Macron, who has a healthy lead over his far-right rival Marine Le Pen heading into Sunday’s runoff, has gone out of his way to associate himself with Obama before. His campaign was run by three young French political consultants who got their starts as volunteers on Obama’s 2008 campaign and imported Obama-style campaign tactics that combine heavy use of data with door-to-door canvassing. U.S. reporters frequently describe an Obamaesque vibe among his young volunteers in matching T-shirts.

Macron also touted a phone call he had received from Obama ahead of the first round of the election last month. Making the U.S. parallels even more explicit, Le Pen received a quasi-endorsement from Donald Trump, who praised her stances on borders and terrorism.

It makes sense that Macron, a young, center-left candidate running on a platform of reform, would want the association. Obama was extremely popular in France, particularly toward the end of his presidency.

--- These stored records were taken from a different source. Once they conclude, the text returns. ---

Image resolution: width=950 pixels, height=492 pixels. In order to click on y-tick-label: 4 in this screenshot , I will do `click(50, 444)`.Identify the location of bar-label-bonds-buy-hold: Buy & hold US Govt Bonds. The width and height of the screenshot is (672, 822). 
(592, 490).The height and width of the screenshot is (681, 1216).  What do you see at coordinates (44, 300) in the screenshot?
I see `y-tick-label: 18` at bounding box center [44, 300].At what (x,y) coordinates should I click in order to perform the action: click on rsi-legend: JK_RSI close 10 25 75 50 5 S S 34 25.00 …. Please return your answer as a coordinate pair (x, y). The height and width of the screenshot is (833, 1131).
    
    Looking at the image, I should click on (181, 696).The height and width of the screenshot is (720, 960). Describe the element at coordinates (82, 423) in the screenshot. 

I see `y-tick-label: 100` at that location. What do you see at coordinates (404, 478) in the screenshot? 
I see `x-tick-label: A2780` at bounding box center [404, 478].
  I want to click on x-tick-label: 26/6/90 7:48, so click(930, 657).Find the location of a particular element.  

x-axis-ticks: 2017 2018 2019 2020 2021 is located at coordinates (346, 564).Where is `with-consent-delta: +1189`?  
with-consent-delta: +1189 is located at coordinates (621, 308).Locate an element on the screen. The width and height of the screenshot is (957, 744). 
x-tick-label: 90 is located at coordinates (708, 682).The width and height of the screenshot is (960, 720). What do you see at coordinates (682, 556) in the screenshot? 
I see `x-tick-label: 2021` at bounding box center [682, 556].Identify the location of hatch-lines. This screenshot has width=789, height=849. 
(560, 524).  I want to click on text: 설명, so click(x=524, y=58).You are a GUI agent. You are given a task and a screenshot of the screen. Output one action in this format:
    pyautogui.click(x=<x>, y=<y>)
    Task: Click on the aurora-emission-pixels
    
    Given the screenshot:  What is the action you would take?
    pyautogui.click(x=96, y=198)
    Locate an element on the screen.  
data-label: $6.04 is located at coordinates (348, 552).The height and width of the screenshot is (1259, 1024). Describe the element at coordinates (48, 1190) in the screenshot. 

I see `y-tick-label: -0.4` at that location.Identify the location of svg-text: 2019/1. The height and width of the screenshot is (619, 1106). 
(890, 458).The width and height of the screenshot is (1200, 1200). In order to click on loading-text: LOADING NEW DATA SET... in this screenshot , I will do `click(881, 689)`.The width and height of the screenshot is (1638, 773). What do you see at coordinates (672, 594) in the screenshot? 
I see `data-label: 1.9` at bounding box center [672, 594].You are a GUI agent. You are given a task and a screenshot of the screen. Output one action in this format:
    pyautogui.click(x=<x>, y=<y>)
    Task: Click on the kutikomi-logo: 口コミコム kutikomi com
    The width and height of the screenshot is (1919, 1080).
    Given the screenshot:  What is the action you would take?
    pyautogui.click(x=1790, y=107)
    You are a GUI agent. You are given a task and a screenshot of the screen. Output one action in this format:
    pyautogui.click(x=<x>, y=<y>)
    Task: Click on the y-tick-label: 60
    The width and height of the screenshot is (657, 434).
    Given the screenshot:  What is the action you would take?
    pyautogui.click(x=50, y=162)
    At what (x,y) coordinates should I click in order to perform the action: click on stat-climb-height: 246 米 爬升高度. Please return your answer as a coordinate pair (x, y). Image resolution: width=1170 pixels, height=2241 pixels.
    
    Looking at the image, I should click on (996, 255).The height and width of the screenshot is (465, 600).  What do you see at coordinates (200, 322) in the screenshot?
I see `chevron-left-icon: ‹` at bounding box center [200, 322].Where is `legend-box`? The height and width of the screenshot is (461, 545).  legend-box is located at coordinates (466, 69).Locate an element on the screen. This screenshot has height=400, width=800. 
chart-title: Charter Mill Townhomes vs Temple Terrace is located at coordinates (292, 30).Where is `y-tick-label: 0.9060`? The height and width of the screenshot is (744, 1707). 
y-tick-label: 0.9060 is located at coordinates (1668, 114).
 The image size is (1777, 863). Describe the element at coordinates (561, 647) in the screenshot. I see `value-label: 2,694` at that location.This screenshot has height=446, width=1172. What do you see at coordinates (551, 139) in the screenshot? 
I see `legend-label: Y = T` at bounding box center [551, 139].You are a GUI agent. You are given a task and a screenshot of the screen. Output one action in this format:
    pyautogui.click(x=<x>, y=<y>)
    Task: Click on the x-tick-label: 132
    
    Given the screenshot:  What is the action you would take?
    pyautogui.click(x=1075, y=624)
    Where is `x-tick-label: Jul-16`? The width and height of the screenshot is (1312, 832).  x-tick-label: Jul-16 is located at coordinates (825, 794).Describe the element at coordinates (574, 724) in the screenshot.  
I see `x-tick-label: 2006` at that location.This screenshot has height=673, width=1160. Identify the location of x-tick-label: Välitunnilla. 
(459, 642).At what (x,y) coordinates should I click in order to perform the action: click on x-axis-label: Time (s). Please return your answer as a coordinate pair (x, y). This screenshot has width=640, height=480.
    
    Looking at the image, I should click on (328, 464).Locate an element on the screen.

A Pew poll last summer found that 84 percent of French respondents had confidence in him, compared with just 9 percent for then candidate Trump. A group of pranksters in Paris even ran a mock campaign for Obama to be president of France, complete with “Oui On Peut”  posters and an online petition signed by more than 43,000 people.

On the other hand, a U.S. president’s support is unlikely to win over any undecided voters who are flirting with Le Pen’s overt nationalism or who are turned off by Macron, the technocratic, internationalist defender of liberal status-quo. And as Ishaan Tharoor notes, Obama’s outspoken support for the “remain” camp in last year’s Brexit referendum may have backfired by allowing the “leave” side to portray themselves as defenders of British sovereignty against international pressure—an appeal very similar to Le Pen’s.

The election is probably not going to be close enough for Obama’s intervention to make a difference either way—unless, of course, the pollsters are dramatically wrong once again.